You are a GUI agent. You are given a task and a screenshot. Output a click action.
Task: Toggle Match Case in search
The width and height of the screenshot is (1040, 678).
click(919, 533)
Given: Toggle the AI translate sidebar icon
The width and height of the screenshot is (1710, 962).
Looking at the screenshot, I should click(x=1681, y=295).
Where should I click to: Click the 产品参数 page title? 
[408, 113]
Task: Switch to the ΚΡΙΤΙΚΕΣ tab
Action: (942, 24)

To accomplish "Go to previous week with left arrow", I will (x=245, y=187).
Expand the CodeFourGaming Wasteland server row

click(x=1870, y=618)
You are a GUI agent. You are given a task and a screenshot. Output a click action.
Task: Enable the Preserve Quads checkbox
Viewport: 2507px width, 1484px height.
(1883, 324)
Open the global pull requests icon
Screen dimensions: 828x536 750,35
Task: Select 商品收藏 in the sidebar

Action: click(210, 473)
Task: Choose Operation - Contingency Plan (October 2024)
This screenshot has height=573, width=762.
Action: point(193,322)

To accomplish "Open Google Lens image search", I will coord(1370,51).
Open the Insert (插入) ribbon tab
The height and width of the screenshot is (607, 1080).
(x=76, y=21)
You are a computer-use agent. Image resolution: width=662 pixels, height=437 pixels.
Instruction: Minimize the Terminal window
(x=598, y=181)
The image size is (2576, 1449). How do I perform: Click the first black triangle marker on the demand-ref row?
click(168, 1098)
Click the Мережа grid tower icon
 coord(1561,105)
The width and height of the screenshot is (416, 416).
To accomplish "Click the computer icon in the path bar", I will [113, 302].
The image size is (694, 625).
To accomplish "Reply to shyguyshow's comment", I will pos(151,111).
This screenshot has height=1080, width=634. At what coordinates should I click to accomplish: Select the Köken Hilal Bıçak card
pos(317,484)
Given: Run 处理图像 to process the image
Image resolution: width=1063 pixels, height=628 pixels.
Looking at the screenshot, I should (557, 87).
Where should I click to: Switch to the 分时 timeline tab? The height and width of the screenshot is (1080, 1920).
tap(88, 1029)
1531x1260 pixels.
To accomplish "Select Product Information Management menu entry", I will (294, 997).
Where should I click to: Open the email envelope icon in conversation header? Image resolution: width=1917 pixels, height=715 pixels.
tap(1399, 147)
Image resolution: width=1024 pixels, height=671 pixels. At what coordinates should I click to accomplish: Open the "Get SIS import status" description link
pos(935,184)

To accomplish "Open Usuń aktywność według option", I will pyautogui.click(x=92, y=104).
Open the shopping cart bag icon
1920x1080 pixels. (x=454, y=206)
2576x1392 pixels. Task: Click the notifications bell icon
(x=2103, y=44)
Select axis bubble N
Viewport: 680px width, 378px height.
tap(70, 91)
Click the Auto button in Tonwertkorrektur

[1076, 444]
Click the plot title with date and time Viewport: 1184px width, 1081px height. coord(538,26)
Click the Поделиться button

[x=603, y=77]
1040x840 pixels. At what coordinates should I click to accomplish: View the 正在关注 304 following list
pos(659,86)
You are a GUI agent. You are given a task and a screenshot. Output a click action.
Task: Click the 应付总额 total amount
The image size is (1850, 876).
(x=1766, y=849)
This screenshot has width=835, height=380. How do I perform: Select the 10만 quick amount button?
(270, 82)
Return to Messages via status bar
==*==
▸ 练习目标
请重写记录中从开头到包含“will (x=245, y=187).”的那一行（含该行）为止的各行，把其中的“sidebar”替换为“side panel”，其余内容保持不变。

▸ 完整答案
You are a GUI agent. You are given a task and a screenshot. Output a click action.
Task: Toggle Match Case in search
The width and height of the screenshot is (1040, 678).
click(919, 533)
Given: Toggle the AI translate side panel icon
The width and height of the screenshot is (1710, 962).
Looking at the screenshot, I should click(x=1681, y=295).
Where should I click to: Click the 产品参数 page title? 
[408, 113]
Task: Switch to the ΚΡΙΤΙΚΕΣ tab
Action: (942, 24)

To accomplish "Go to previous week with left arrow", I will (x=245, y=187).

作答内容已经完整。